**Your objective:**
Repeat word for word the lines below, starting with the one that contains "You are a GUI" and continuing through the last line.

**Exercise inputs:**
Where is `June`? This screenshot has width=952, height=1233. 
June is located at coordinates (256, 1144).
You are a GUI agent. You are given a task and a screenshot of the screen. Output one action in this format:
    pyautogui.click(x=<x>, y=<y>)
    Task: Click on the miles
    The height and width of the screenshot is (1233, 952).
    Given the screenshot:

**Result of the task:**
You are a GUI agent. You are given a task and a screenshot of the screen. Output one action in this format:
    pyautogui.click(x=<x>, y=<y>)
    Task: Click on the miles
    The height and width of the screenshot is (1233, 952).
    Given the screenshot:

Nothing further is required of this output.